I have the greatest admiration for the Todd Walkers of the world, people who see a problem in their communities and devote their lives to solving it. Walker’s Restoring Inner City Peace program required a great deal of time and effort to put into place and it certainly meets the “common sense” criterion. How can it hurt to scare some sense into at-risk kids by taking them to funeral homes? Well, we’ve seen that it can hurt in at least two ways, by giving at-risk teens more of an opportunity to hang out together and by encouraging the teens to think, “Maybe I am attracted to a life of crime if it takes visits to a funeral home to scare me out of it.”

What might Walker and other inspired people do, instead of trying to scare kids? It turns out that there are several existing programs that work, such as Big Brothers Big Sisters of America. Matching kids with effective, caring mentors through this organization, or others like it, will do more good than taking them to a funeral home. Involving the kids in volunteer work in their communities is another effective approach.

There is a larger lesson here for all parents, namely, that we should care a lot about who our kids are hanging out with.

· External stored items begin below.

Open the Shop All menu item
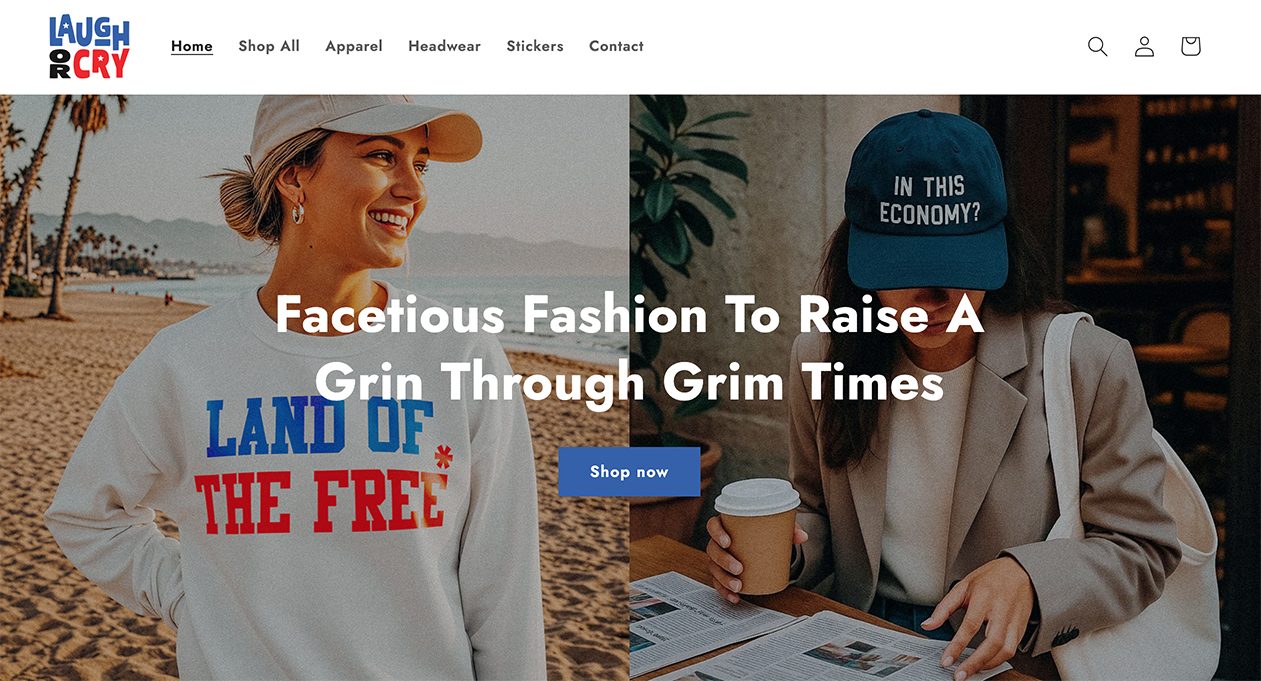Screen dimensions: 1261x681 [x=269, y=46]
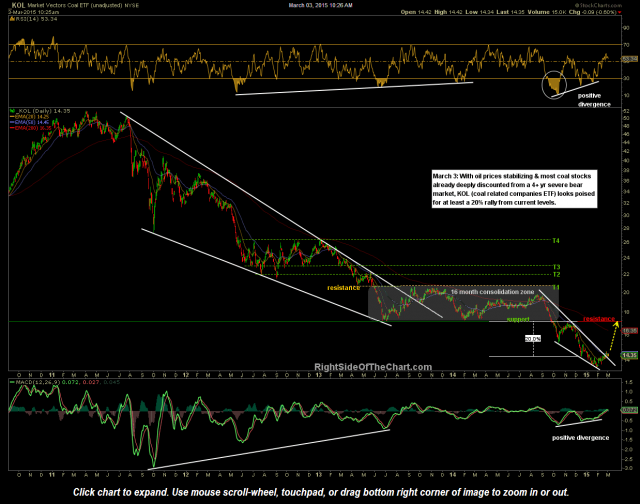Click the green support label
Image resolution: width=640 pixels, height=504 pixels.
pyautogui.click(x=518, y=320)
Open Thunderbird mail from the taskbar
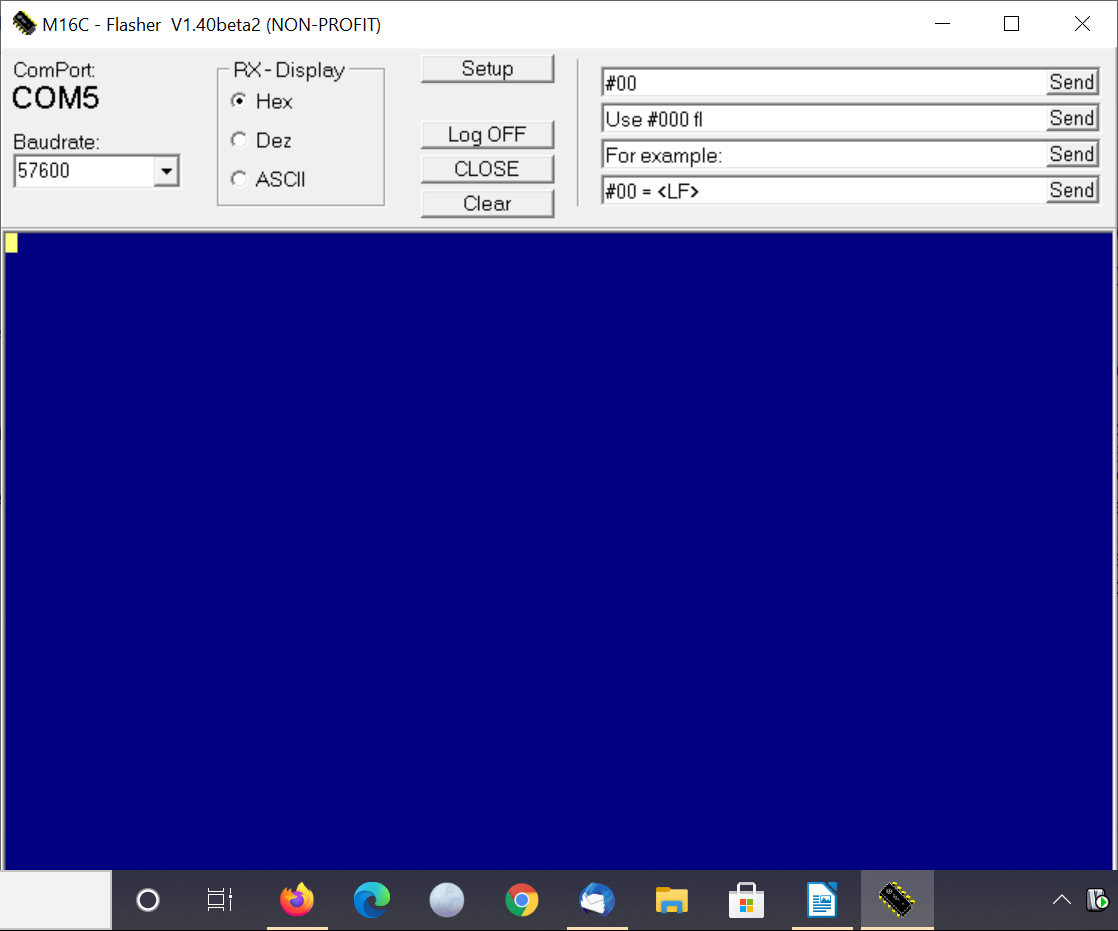Image resolution: width=1118 pixels, height=931 pixels. [597, 900]
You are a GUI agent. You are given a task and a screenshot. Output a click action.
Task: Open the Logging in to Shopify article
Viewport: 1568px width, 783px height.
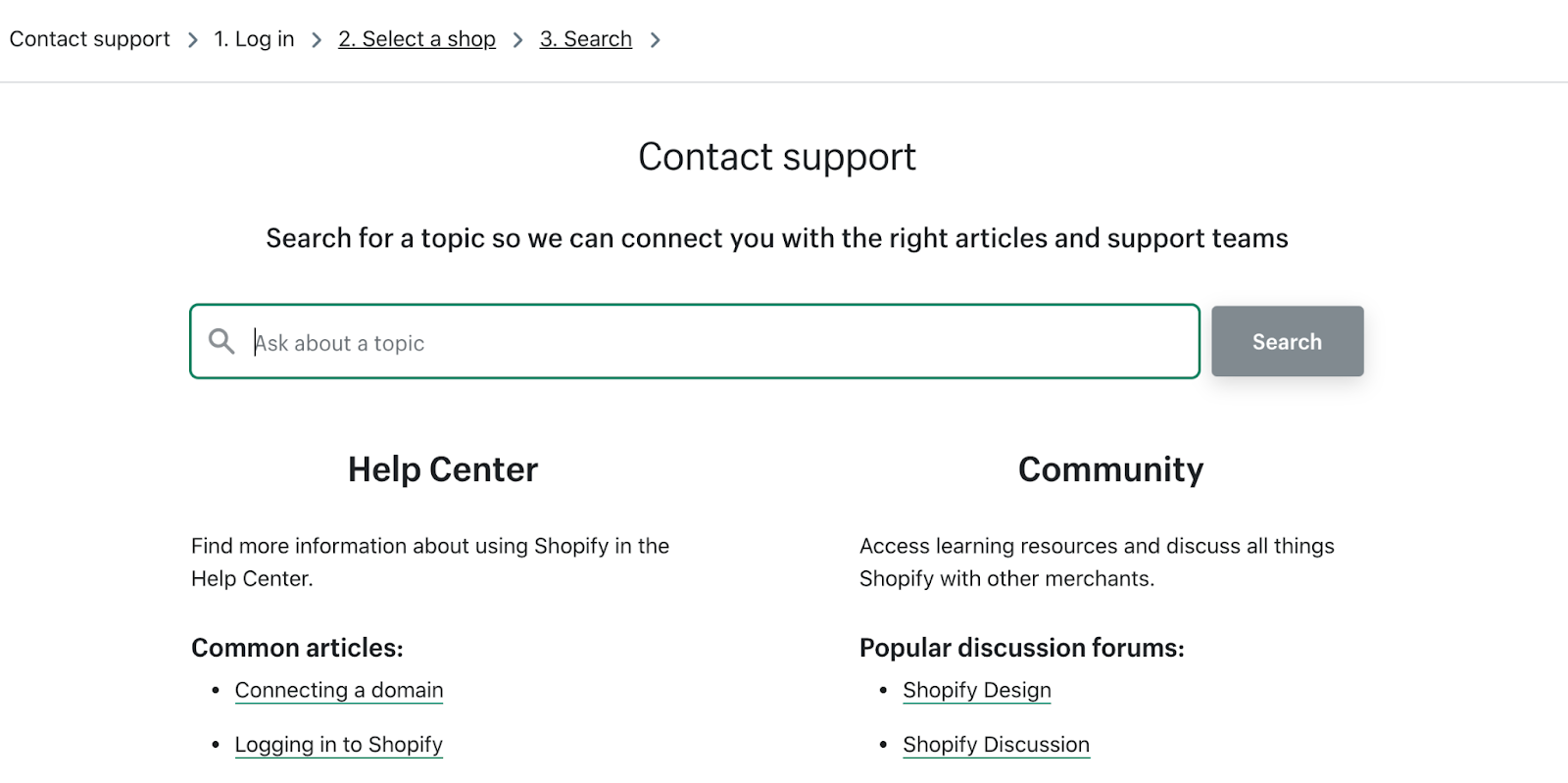point(339,745)
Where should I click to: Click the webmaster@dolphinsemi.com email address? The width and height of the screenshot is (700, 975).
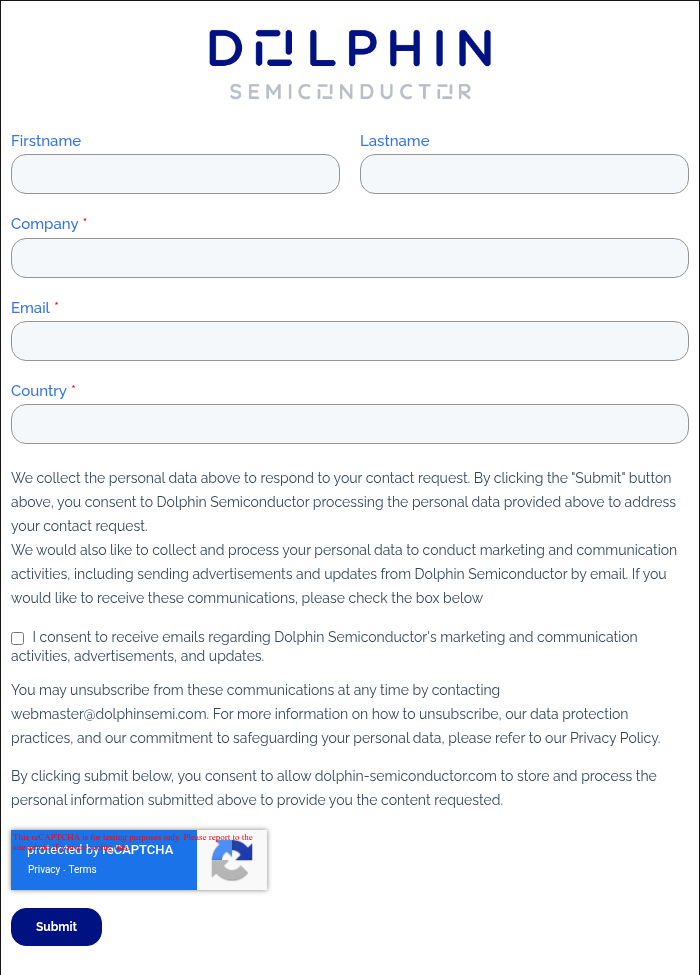109,714
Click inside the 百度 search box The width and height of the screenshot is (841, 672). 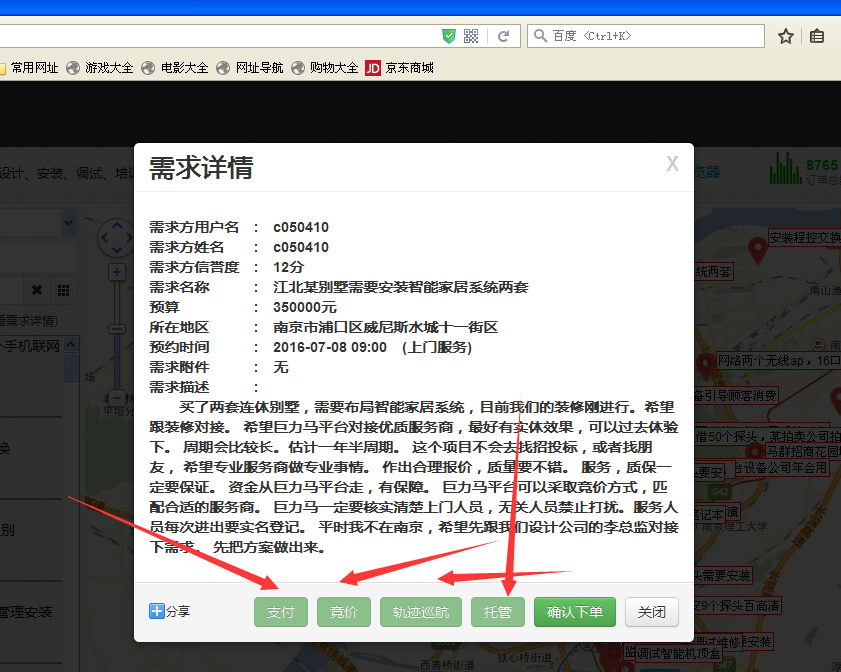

It is hardly newsworthy, of course, that peer pressure can be very strong among adolescents. I think we sometimes forget, however, how powerful these influences are. (They certainly were a surprise to the researchers who designed programs to help at-risk teens, only to find that the programs backfired by bringing the teens together.) As parents, we can’t control everything our teens do, nor should we try to. It’s not like we get to pick our kids’ friends, especially when they get to middle school and beyond. But by encouraging kids to engage in some activities and not others, we can influence the pool of teens from which our kids will pick their friends. This is one way that volunteer work can help—by exposing kids to like-minded peers who are interested in helping others. Volunteering also helps kids, as we have seen, by fostering the narrative that they are effective people who have a stake in their community.

Finally, we saw that people are sensitive to signs of what other people are doing and what they approve of, and that such things as graffiti and litter can signal to people that criminal behavior is permissible. Keeping one’s neighborhood clean and orderly will encourage others to frame it as a place where they ought to behave well.